A bore, a drag, an eyesore, a trifle: Brett Ratner‘s ‘roid-brained “Hercules” is all of these, but most of all it’s a self-satisfied smirk drawn on a 64-ounce protein shake. It’s a supernatural epic that never feels quite colossal or consequential enough, as well as an utter waste of Dwayne Johnson‘s unique dopey-flirty charm in a starring role that requires him only to open his mouth very wide when yelling and look unmistakably masculine while wearing nothing but a leather miniskirt and one of those animal-head hats popular with middle-school girls.
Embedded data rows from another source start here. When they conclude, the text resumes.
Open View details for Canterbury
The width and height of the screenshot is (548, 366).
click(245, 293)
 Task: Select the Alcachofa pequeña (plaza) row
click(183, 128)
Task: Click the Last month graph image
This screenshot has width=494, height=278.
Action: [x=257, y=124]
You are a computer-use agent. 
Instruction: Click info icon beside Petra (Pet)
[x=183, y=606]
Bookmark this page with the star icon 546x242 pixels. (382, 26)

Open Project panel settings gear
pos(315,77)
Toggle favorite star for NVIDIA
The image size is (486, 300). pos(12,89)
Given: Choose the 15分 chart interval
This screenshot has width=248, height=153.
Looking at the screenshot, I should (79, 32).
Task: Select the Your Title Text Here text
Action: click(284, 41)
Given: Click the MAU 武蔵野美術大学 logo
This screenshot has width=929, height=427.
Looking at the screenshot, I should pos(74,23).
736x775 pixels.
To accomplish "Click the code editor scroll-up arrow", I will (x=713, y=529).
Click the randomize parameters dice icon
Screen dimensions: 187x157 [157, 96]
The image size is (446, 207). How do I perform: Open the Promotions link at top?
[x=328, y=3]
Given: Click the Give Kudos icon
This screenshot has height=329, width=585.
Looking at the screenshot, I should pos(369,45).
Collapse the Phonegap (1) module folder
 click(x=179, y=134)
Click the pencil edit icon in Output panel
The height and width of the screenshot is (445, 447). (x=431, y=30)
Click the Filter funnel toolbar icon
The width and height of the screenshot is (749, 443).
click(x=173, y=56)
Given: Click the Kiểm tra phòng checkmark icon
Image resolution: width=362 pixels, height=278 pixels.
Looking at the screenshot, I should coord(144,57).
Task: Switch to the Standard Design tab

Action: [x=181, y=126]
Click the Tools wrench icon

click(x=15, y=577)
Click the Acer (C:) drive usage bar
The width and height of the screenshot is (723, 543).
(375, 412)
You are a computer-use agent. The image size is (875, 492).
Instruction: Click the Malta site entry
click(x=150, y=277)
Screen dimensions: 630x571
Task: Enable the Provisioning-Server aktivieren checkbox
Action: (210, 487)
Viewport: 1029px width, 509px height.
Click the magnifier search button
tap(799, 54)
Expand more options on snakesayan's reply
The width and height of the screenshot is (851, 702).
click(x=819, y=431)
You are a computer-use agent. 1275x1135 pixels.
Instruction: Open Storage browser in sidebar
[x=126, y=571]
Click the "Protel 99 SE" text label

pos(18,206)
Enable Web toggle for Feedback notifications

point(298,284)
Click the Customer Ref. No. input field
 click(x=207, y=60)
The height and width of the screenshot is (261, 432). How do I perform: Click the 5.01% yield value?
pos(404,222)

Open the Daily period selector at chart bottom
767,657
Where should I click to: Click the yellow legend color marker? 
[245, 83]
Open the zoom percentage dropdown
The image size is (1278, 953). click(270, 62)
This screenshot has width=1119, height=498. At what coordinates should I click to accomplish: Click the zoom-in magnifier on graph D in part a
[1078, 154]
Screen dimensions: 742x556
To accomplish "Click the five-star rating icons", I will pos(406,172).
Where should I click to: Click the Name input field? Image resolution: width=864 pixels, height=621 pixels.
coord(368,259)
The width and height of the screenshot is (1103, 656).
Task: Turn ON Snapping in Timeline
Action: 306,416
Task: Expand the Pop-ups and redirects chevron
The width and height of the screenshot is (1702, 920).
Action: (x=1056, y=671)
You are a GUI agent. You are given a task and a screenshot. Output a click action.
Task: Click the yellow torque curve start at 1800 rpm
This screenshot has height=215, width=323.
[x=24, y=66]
Adapted from the comic book by the recently deceased Steve Moore (who repotedly wanted his name removed from the film), this Hercules belongs to the Dark Knight school of gloomy antiheroes. Johnson’s demigod comes with a ghastly backstory that would fell mere mortals: his entirely family was slaughtered while he was in the same room with them, and it’s rumored that he’s the culprit, since according to the New Comic-Book Hero Rules, behind every great man is a great woman who meets a violent death because of him.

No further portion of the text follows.